ラオスに行って感じたのは、ラオスは取り残された国なのかな、でした。観光地として成功したり経済的に急速に発展するベトナムやタイの仲間にもなれず、きな臭い気配が断続的に漂うミャンマーとも違う路線で、ポツンと取り残された小さな国という雰囲気でした。
私の場合はタイから陸路でラオスに入国しましたが、ラオスに入った瞬間、ガラリと雰囲気が変わったのを覚えています。
未舗装の道路、木を張り合わせて造られた車、泥の中を駆け回る痩せ細った子どもたち、簡素な高床式住居。目の前に広がる光景は周辺国のそれとは全く別で、20~30年前にタイムスリップしたかのようでした。ラオスだけ時間が止まっている感覚です。
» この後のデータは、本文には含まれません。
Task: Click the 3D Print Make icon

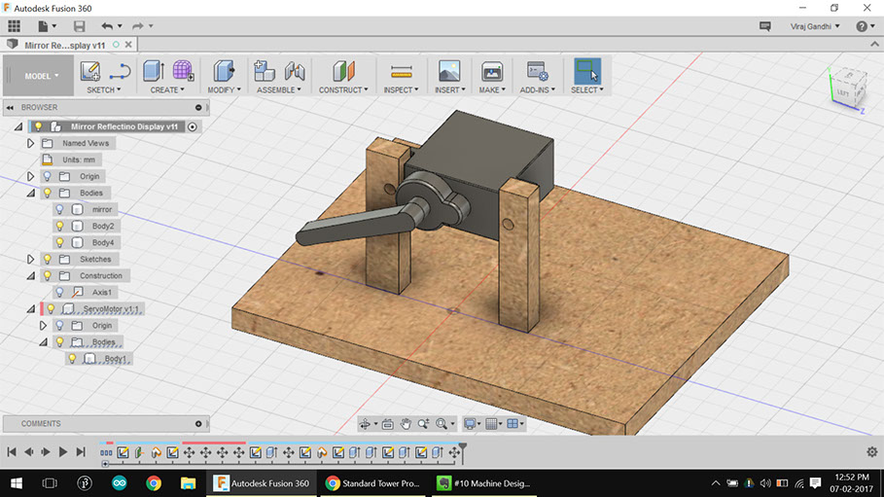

ラオスでおススメしたいのが、メコン川を見ながらビールを飲むこと。お酒が得意でないならコーラでも、フレッシュなフルーツジュースでも構いません。雄大なメコン川を前に、ただのんびり飲み物を飲む、その時間こそがラオスの最大の楽しみ&醍醐味だと私は思っています。
夕方メコン川の近くを散歩していると、ビーチで見かけるようなプラスチック製のテーブルや椅子が並んでいるのに気付きました。ラオスは基本何もなく、お店の存在そのものが珍しかった私は、誘われるように近付いてみます。そこでは無造作に置かれた椅子に腰掛けて、地元の人たちがのんびりビールを飲んでいました。屋台でしょうか?でもお店専用ではなく、お店を利用しない人も自由に使っている様子でした。
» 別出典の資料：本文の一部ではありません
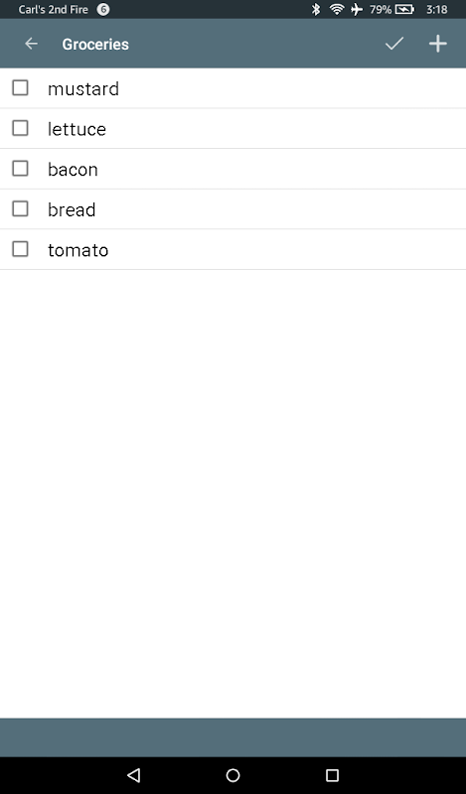Click the Groceries list title
The height and width of the screenshot is (794, 466).
tap(95, 44)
席まで誰かがオーダーを取りに来てくれるのか、自分で買いに行くのか、屋台の場所もイマイチ分からないまま椅子に座って周囲を観察していると、斜め向かいのテーブルにいるおじさんと目が合いました。おじさんは目で「ビールはあっちだよ」と合図をしてくれます。素直にその視線の先でビールを買いました。銘柄はラオスの国民酒「Beer Lao」。ビールはキンキンとまではいかないものの、きちんと冷えていて瓶が汗をかいています。
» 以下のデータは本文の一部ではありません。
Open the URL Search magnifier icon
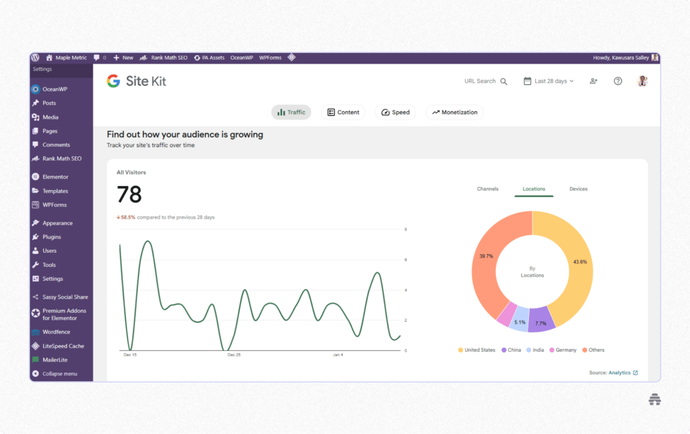tap(503, 81)
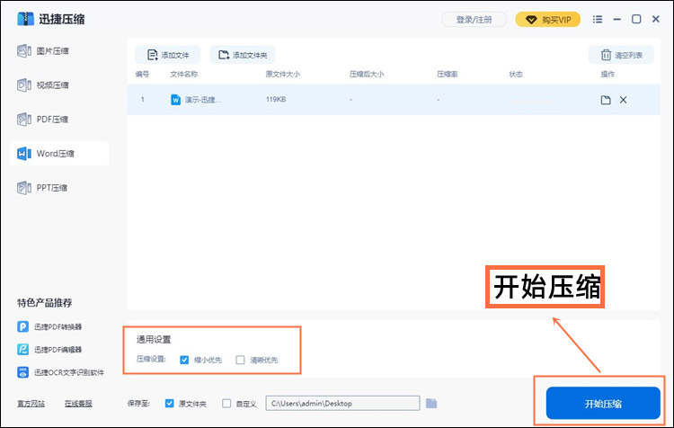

ビール片手に席に戻ると先ほどのおじさんがニコっと笑ってくれました。まずは一口。目の前には、雄大なメコン川が流れています。メコン川はタイとラオスを隔てている川で、湖と間違えるほど流れは穏やかでした。手前には手つかずの自然、川の対岸には隣国タイの姿も見えます。余裕ができた私は再度、周囲を観察します。どのテーブルを見ても食べ物はありませんでした。みんな飲み物だけを購入し、それだけを楽しんでいます。
徐々に陽が傾いていく中で、私はじっと目の前の景色を見ていました。周囲の人々も同じでした。誰一人として、音楽をかけたり、スマホを触ったり、大声で笑ったりしません。友人同士で時折、話しをすることはあっても、基本はみんな目の前の景色に夢中でした。ビールを飲む。川の音を聞く。空の色が変わったのに気付く。風の暖かさを感じる…。ゆったり&ゆったり時間は過ぎていきます。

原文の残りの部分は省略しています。